The Auckland Council is causing serious environmental damage due to decisions based on dubious information. In many cases, officials won't acknowledge oversights or remedy the problems. Information is either not properly recorded, not properly collected, or not properly scrutinised.
Recently, three protected 80-year-old pecan trees in Avondale were felled. It was discovered that the council records "inadvertently" scheduled the trees on a neighbouring property.
Following the fiasco in Avondale, the Tree Council conducted an audit of the council's schedule of protected trees in the surrounding area and found that over two-thirds of entries were wrong.
Landowners often protect trees from successive owners. If the council doesn't follow the proper processes or record the information accurately, it is effectively a green light to fell protected trees before anyone else discovers the mistake.
In Snells Beach, the previous landowner of the 150-year-old Norfolk pine thought that the tree was protected, much like the other trees in the area gifted by Sir George Grey to early settlers. The landowner even carved off the land surrounding the tree to vest with the Crown as part of an esplanade reserve.
By the time he sold the land, his surveyor completed the necessary paperwork and the council had three years to take charge of the esplanade reserve. Problem is, the council didn't take charge of the land and as soon as the three years had lapsed, a developer changed a resource consent application to include the felling of the Norfolk pine.
The council didn't notify the resource consent application or the changes to it so no one knew that the tree would be felled. The developer's promotional material all showed the Norfolk pine as a feature.
The previous owner, who was now living in a house on the property, was awoken to chainsaws attacking the Norfolk pine. He discovered that the tree wasn't protected so immediately lodged an application with the council to protect it. The council said the application would take 18 months to process.
I rang around the local arborists and heritage experts. They knew the historical importance of the tree and refused to fell it. The developer, however, rang around and found arborists and heritage experts in far-flung parts of Auckland willing to fell the tree and state that the tree had no heritage value.
The "heritage experts" are the same firm used by developers in Titirangi to justify felling a healthy ancient kauri in 2015. That consent was thrown out by the Environmental Court.
For the Snells Beach Norfolk, the council accepted the evidence provided by these "experts". The council has since gone into damage control and simply hopes the problem will go away.
Elements inside the council annoyed by the pig-headedness of their bosses, tipped people off that the chainsaws would return. An arborist, protesting the tree's destruction, ascended the tree to protect it.
The local police turned up with council officials. When they thought the media had left, the police co-ordinated a plan to cut the tree down with the protester in it.
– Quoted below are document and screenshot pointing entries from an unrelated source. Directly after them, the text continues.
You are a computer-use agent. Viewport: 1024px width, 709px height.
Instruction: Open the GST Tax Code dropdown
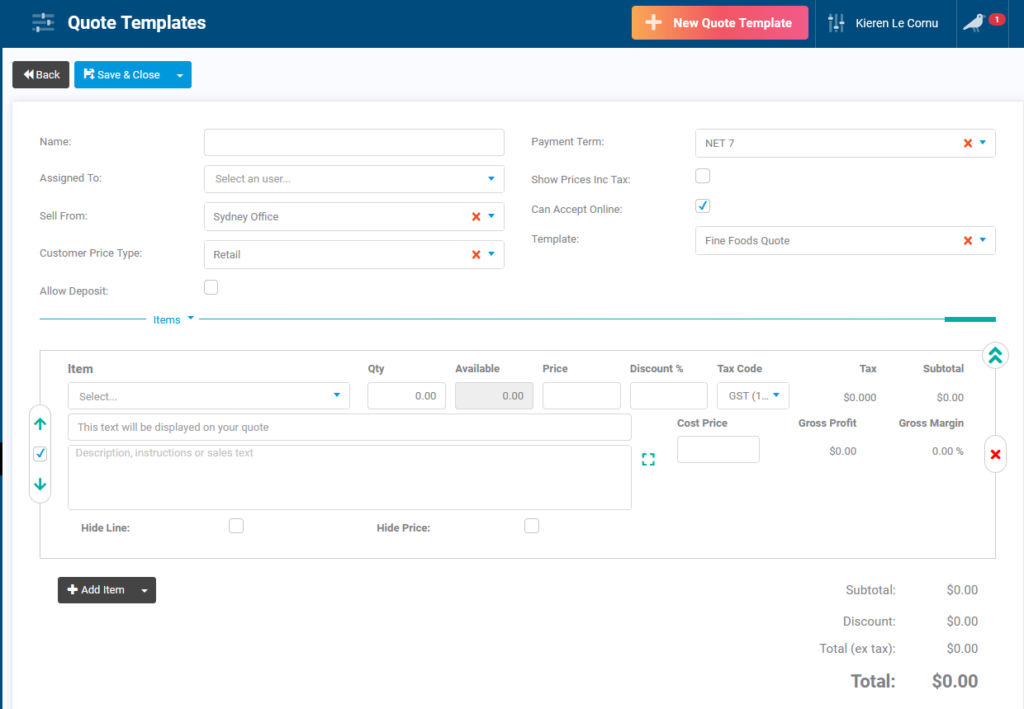[x=752, y=395]
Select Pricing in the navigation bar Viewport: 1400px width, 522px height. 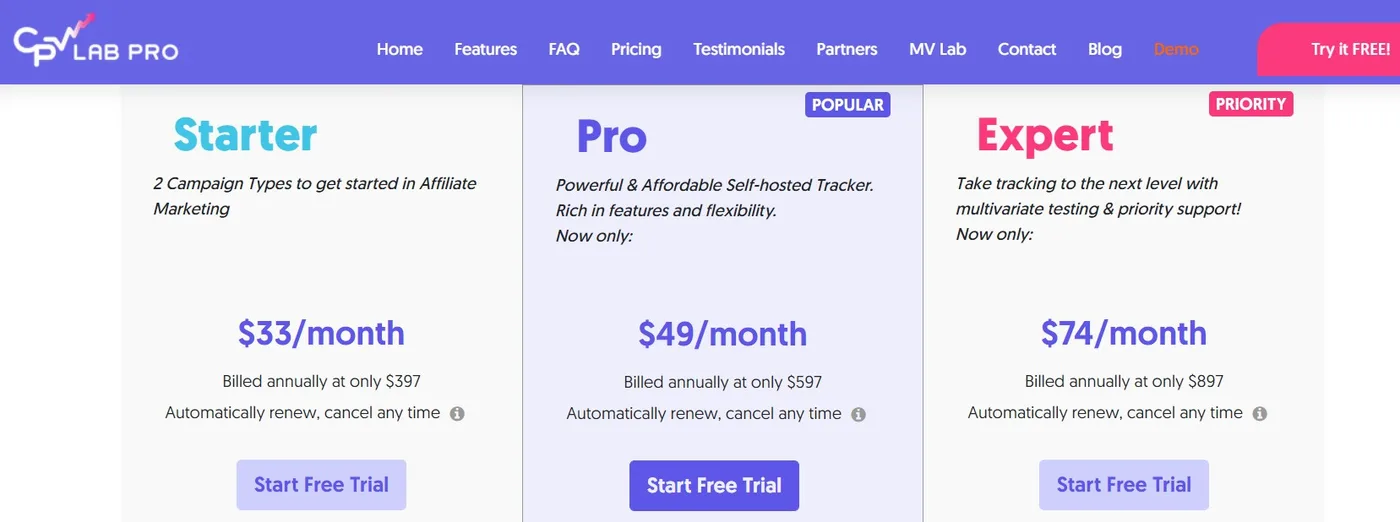coord(636,49)
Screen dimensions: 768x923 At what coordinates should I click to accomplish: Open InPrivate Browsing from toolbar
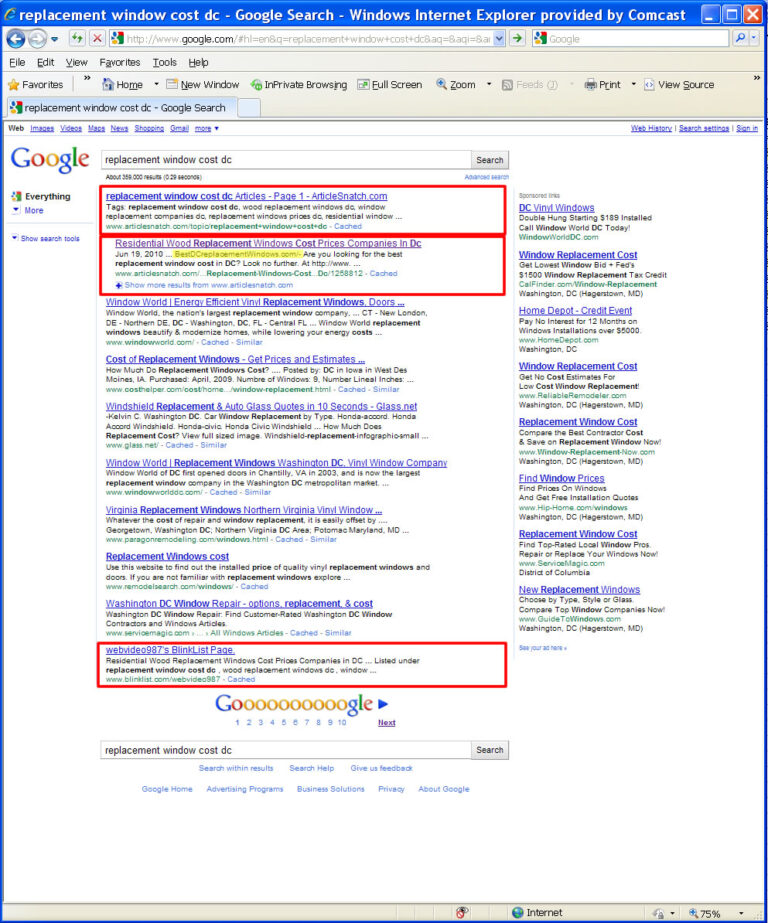coord(299,85)
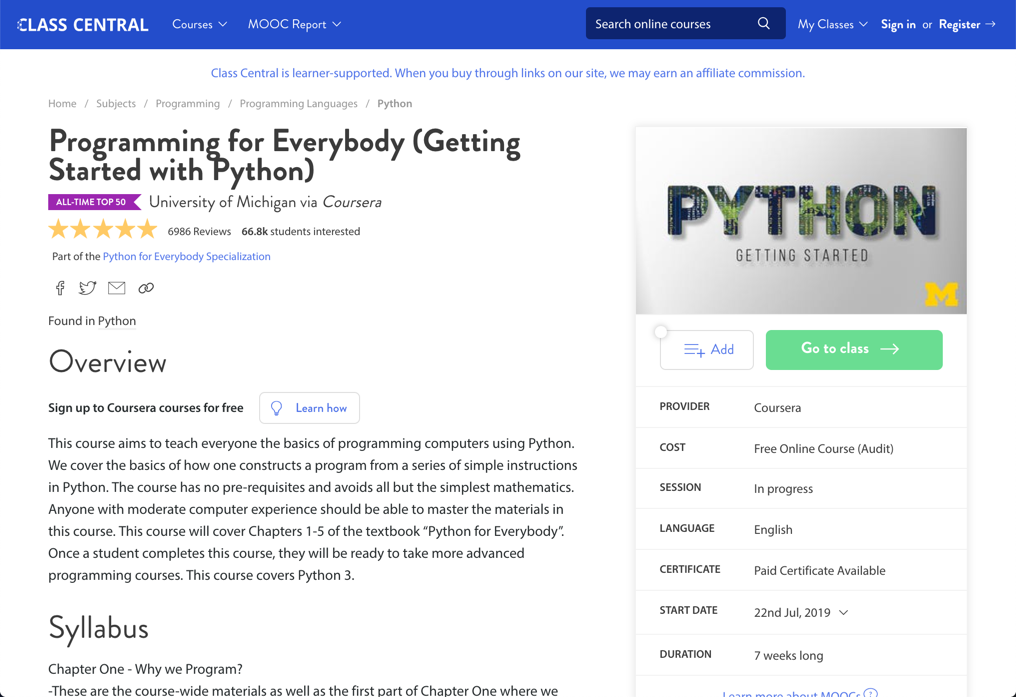Image resolution: width=1016 pixels, height=697 pixels.
Task: Open Python for Everybody Specialization link
Action: tap(186, 256)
While the chainsaws were cutting and axes swinging, police moved in to pull the protester out of the tree.
WorkSafe, the Independent Police Conduct Authority, and the council were alerted. WorkSafe told the media that it wasn't investigating. It told me that the matter was referred to the same police who are being investigated. I haven't heard anything from the council.
This whole situation was avoidable if the council had acted in a transparent manner.
When the development was advertised as "under way" in January, neighbours and the residents' association asked that the application be publicly notified. Instead, the council planners looked for any excuse to not notify the proposed development's resource consent application.
Under the Resource Management Act, consent authorities retain a discretion to notify applications if it would assist in achieving the purpose of the act. Making good decisions relies on good information. Local knowledge can protect the environment from adverse effects. It can make the process more efficient.
Instead, the council applied the dubious "streamlining" option in force since 2009, which disregards the effects on neighbours when considering whether to notify those neighbours.
If the resource consent application was publicly notified, there is no doubt that hearings commissioners would have had the best information submitted when making a decision. Instead, we have this mess that the council has arrogantly taken the stance, "Challenge us in court. It's expensive."
Ratepayers shouldn't be bludgeoned with their own money. The Local Government Act requires councils to act in the interests of its communities as a whole, not just the vested interests of developers.
If the council messed up, admit it. If the council can't trust its own resources, say it. Then try to restore confidence by putting in place measures until this mess is sorted out.
* Grant McLachlan is an environmental and infrastructure specialist.